Le risque de criminalisation est pourtant bien présent dans les différents pays européens. « La Commission dialogue avec la société civile, les agences de défense des droits fondamentaux, Eurojust et les procureurs nationaux sur le sujet » a expliqué le Commissaire.

Si les députés se sont accordés dans l’hémicycle, le sujet divise trop pour que les élus européens aient appelé à une nouvelle législation sur le sujet, craignant des discussions sans fin sur le sujet. « La directive est appliquée diversement en fonction des États membres. Il faudrait un règlement, mais l’expérience récente sur le paquet asile montre que c’est trop compliqué », a reconnu l’eurodéputée suédoise, Cecilia Wikström

Durcissement de la justice

L’adoption de la résolution parlementaire fait suite à un durcissement du climat européen sur l’aide aux migrants. En France, les cas de Cédric Herrou, récemment condamnés à de la prison avec sursis pour aide au séjour irrégulier, et celui de Martine Landry, accusée d’aide à l’entrée d’étrangers en France et dont le verdict doit être rendu le 13 juillet, ont révélé le durcissement judiciaire en matière d’aide humanitaire. «Le climat européen est de plus en plus suspicieux à l’égard des migrants et ceux qui les aident », a regretté la vice-présidente socialiste française du Parlement européen, Sylvie Guillaume.

En France, la nouvelle loi Asile-immigration a revu à la marge le « délit de solidarité », en excluant des sanctions les militants fournissant soins, hébergement ou nourriture aux migrants sans contrepartie lucrative.

En Italie, le tour-de-vis sur le délit de solidarité vise davantage les bateaux affrétés par les ONG en Méditerranée. Dans la foulée de la crise de l’Aquarius,  le navire Lifeline et son équipage s’étaient vus menacés  de poursuite pour complicité d’immigration clandestine en cas de débarquement dans un port italien.

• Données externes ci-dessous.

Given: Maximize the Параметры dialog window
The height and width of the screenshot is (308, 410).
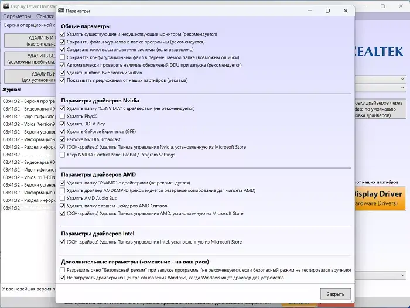Looking at the screenshot, I should [327, 11].
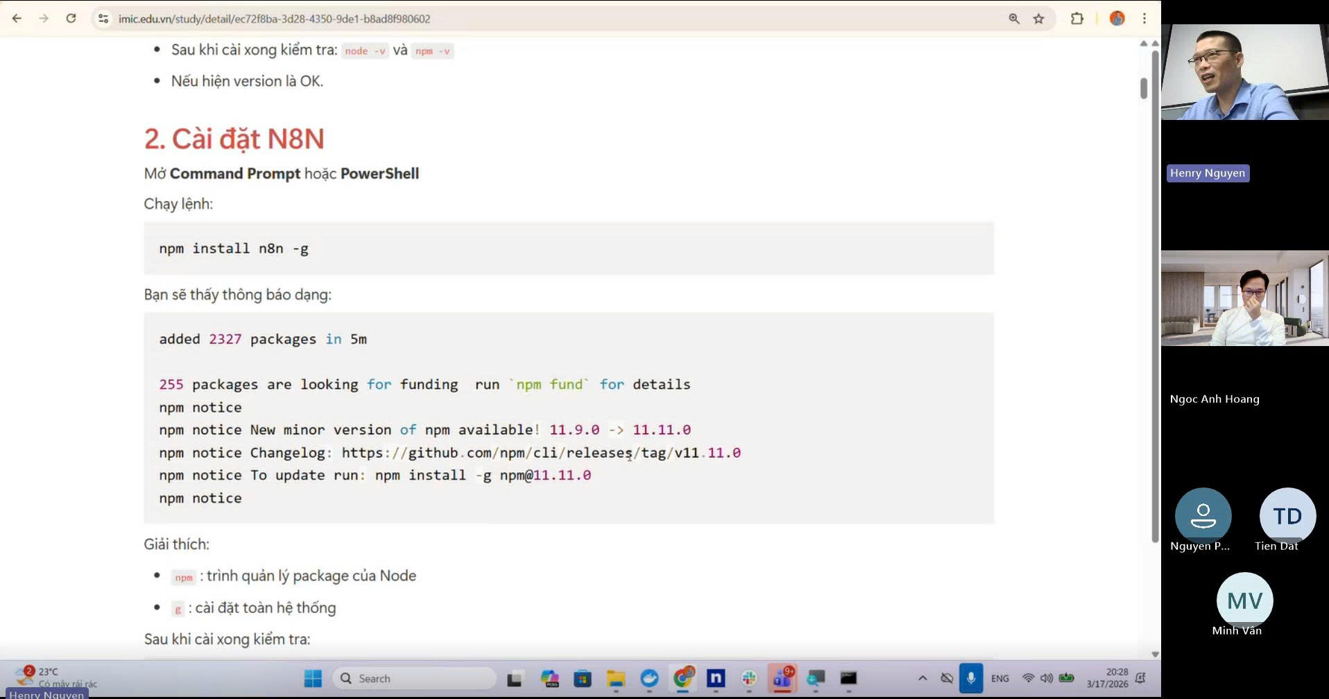Open Docker Desktop from the taskbar
The height and width of the screenshot is (699, 1329).
coord(649,678)
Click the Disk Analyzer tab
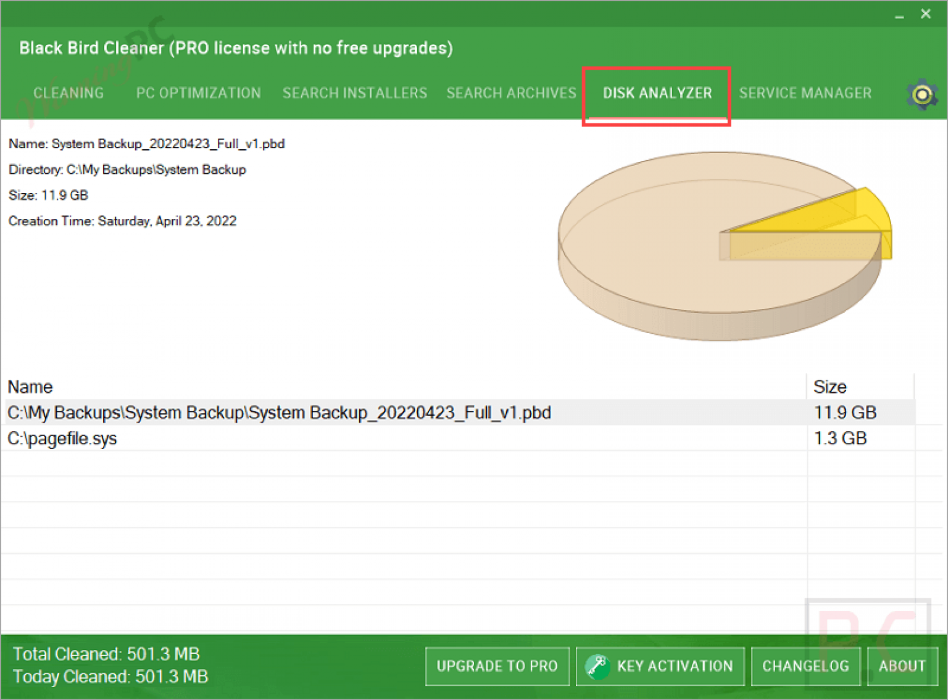The width and height of the screenshot is (948, 700). click(x=657, y=93)
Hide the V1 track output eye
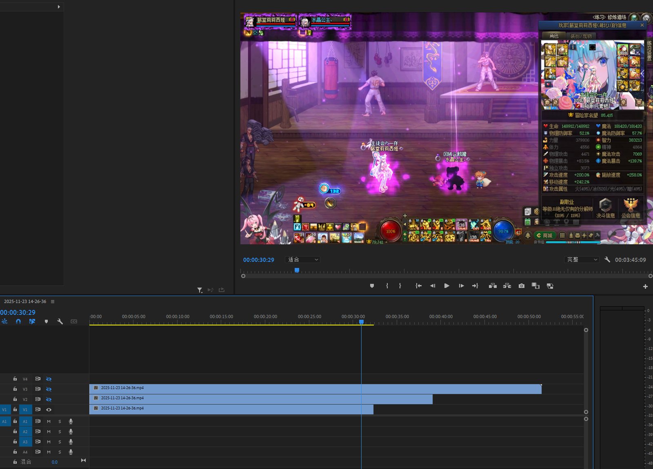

En Hongrie, les députés viennent d’adopter une nouvelle loi sanctionnant durement l’aide aux migrants. Le texte, qui fait partie du paquet législatif « Stop Soros », prévoit une peine pouvant aller jusqu’à 1 an d’emprisonnement contre toute personne portant assistance à une personne entrée illégalement en Hongrie depuis un pays n’appartenant pas à l’espace Schengen, sauf en cas de « danger immédiat ».